▶ [Work task]:
Write out, unaltered, each line from the top of the records below down to the line where "Task: Expand the 2022 activity group" appears, that line included.

Saved data entries:
★ ★ ★ ★ ★
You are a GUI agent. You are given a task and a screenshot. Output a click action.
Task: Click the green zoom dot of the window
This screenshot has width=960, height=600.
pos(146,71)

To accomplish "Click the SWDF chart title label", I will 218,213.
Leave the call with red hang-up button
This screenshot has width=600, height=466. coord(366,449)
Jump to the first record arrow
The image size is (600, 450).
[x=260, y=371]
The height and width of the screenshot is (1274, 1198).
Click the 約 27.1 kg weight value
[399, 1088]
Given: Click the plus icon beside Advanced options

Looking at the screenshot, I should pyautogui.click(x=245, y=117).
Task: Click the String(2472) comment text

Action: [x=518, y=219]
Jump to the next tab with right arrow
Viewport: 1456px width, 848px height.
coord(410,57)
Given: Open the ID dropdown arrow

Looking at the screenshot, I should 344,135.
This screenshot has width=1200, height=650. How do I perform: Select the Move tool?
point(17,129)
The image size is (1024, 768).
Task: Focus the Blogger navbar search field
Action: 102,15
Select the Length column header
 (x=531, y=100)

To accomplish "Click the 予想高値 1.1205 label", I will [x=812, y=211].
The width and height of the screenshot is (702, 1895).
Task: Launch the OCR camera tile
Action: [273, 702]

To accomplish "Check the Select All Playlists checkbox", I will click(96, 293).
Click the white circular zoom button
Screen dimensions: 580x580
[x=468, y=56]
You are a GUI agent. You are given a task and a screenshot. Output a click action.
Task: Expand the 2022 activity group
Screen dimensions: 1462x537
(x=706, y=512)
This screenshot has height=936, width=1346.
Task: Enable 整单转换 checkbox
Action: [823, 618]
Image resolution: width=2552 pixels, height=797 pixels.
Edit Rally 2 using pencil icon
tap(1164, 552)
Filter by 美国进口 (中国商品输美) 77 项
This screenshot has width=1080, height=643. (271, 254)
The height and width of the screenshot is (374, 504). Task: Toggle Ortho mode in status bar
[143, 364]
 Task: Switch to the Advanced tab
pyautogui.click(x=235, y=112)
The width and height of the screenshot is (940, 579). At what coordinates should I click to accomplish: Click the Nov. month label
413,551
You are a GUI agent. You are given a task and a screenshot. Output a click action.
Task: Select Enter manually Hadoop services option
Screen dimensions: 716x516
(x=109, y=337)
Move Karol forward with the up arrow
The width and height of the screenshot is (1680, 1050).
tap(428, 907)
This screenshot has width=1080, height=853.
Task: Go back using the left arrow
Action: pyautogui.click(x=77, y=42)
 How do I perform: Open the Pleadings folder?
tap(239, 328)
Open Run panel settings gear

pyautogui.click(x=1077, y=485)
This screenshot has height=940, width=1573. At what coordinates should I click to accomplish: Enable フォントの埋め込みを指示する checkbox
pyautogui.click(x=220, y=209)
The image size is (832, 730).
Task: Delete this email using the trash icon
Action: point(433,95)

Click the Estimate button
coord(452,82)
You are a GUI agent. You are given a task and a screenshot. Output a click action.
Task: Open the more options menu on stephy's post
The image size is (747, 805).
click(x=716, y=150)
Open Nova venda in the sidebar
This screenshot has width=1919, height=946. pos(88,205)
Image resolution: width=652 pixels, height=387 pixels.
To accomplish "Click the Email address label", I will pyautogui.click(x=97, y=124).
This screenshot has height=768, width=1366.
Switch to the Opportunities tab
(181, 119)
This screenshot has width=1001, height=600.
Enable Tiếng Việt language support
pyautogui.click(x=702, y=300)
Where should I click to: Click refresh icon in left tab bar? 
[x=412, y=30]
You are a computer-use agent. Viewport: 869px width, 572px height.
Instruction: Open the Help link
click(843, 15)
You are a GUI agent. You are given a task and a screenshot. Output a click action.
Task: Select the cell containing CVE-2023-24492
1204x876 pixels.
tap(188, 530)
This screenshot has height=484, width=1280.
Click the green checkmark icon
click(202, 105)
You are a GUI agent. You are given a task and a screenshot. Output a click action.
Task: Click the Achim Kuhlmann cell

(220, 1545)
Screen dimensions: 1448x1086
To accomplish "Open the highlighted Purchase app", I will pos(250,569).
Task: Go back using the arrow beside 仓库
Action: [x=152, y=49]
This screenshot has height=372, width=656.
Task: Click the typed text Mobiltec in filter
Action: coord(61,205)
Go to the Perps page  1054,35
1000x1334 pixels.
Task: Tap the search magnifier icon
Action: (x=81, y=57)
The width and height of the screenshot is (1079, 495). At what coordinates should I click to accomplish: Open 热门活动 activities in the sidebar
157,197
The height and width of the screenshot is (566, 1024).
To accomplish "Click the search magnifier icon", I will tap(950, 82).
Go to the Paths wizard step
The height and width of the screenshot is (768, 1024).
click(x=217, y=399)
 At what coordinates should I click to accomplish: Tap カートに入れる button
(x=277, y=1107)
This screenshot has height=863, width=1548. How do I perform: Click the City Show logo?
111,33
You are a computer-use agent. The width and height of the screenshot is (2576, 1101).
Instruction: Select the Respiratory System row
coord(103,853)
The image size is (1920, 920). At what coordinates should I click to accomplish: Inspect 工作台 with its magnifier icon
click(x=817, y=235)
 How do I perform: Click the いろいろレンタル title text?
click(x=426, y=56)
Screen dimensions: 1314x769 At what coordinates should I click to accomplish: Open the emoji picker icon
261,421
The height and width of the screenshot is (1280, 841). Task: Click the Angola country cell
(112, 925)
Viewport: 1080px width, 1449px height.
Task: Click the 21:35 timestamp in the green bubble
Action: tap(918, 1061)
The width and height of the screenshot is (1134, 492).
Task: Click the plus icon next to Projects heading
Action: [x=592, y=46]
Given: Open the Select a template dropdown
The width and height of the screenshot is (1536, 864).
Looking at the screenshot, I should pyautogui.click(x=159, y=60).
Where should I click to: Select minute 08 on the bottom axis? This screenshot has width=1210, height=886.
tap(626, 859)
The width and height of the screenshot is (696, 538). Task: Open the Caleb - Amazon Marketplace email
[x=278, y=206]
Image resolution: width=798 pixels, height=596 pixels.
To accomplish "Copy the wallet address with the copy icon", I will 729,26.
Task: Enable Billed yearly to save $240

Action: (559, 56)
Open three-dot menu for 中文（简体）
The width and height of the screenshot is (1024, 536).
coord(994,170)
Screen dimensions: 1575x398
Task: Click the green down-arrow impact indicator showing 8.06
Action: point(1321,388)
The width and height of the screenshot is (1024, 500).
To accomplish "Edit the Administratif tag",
★ ★ ★ ★ ★
▶ [Answer to the exercise]:
You are a GUI agent. You are given a task and a screenshot. Output a click action.
Task: Click the green zoom dot of the window
This screenshot has width=960, height=600.
pos(146,71)

To accomplish "Click the SWDF chart title label", I will 218,213.
Leave the call with red hang-up button
This screenshot has width=600, height=466. coord(366,449)
Jump to the first record arrow
The image size is (600, 450).
[x=260, y=371]
The height and width of the screenshot is (1274, 1198).
Click the 約 27.1 kg weight value
[399, 1088]
Given: Click the plus icon beside Advanced options

Looking at the screenshot, I should pyautogui.click(x=245, y=117).
Task: Click the String(2472) comment text

Action: [x=518, y=219]
Jump to the next tab with right arrow
Viewport: 1456px width, 848px height.
coord(410,57)
Given: Open the ID dropdown arrow

Looking at the screenshot, I should 344,135.
This screenshot has width=1200, height=650. How do I perform: Select the Move tool?
point(17,129)
The image size is (1024, 768).
Task: Focus the Blogger navbar search field
Action: 102,15
Select the Length column header
 (x=531, y=100)

To accomplish "Click the 予想高値 1.1205 label", I will [x=812, y=211].
The width and height of the screenshot is (702, 1895).
Task: Launch the OCR camera tile
Action: [273, 702]

To accomplish "Check the Select All Playlists checkbox", I will click(96, 293).
Click the white circular zoom button
Screen dimensions: 580x580
[x=468, y=56]
You are a GUI agent. You are given a task and a screenshot. Output a click action.
Task: Expand the 2022 activity group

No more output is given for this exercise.